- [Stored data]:

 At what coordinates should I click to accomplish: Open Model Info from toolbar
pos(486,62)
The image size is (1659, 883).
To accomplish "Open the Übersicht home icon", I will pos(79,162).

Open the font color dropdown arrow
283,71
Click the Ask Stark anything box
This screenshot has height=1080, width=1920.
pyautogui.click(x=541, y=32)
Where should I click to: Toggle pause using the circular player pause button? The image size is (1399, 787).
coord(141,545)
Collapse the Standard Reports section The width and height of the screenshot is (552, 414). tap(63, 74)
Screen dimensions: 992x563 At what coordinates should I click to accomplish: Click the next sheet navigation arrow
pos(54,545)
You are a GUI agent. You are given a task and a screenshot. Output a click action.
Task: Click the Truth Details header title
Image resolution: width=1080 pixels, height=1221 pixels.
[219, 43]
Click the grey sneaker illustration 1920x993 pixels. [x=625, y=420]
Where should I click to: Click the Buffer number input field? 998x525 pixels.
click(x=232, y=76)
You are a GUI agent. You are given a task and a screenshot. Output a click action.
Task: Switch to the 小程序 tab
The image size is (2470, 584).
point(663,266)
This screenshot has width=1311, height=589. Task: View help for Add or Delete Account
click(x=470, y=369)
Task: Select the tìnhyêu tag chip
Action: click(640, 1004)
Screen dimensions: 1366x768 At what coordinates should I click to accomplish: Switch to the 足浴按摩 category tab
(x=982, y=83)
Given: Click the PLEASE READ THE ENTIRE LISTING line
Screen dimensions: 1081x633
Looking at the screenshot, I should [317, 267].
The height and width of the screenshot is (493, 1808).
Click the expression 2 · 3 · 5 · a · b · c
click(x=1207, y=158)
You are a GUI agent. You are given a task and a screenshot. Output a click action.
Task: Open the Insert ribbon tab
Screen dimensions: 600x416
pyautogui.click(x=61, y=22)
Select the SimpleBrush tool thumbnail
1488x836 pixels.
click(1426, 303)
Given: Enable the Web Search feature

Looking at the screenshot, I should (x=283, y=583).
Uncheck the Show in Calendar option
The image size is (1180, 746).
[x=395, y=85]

- [Exercise description]:
Reproduce every record above exactly as it is written.

- [Result]:
 At what coordinates should I click to accomplish: Open Model Info from toolbar
pos(486,62)
The image size is (1659, 883).
To accomplish "Open the Übersicht home icon", I will pos(79,162).

Open the font color dropdown arrow
283,71
Click the Ask Stark anything box
This screenshot has height=1080, width=1920.
pyautogui.click(x=541, y=32)
Where should I click to: Toggle pause using the circular player pause button? The image size is (1399, 787).
coord(141,545)
Collapse the Standard Reports section The width and height of the screenshot is (552, 414). tap(63, 74)
Screen dimensions: 992x563 At what coordinates should I click to accomplish: Click the next sheet navigation arrow
pos(54,545)
You are a GUI agent. You are given a task and a screenshot. Output a click action.
Task: Click the Truth Details header title
Image resolution: width=1080 pixels, height=1221 pixels.
[219, 43]
Click the grey sneaker illustration 1920x993 pixels. [x=625, y=420]
Where should I click to: Click the Buffer number input field? 998x525 pixels.
click(x=232, y=76)
You are a GUI agent. You are given a task and a screenshot. Output a click action.
Task: Switch to the 小程序 tab
The image size is (2470, 584).
point(663,266)
This screenshot has width=1311, height=589. Task: View help for Add or Delete Account
click(x=470, y=369)
Task: Select the tìnhyêu tag chip
Action: click(640, 1004)
Screen dimensions: 1366x768 At what coordinates should I click to accomplish: Switch to the 足浴按摩 category tab
(x=982, y=83)
Given: Click the PLEASE READ THE ENTIRE LISTING line
Screen dimensions: 1081x633
Looking at the screenshot, I should [317, 267].
The height and width of the screenshot is (493, 1808).
Click the expression 2 · 3 · 5 · a · b · c
click(x=1207, y=158)
You are a GUI agent. You are given a task and a screenshot. Output a click action.
Task: Open the Insert ribbon tab
Screen dimensions: 600x416
pyautogui.click(x=61, y=22)
Select the SimpleBrush tool thumbnail
1488x836 pixels.
click(1426, 303)
Given: Enable the Web Search feature

Looking at the screenshot, I should (x=283, y=583).
Uncheck the Show in Calendar option
The image size is (1180, 746).
[x=395, y=85]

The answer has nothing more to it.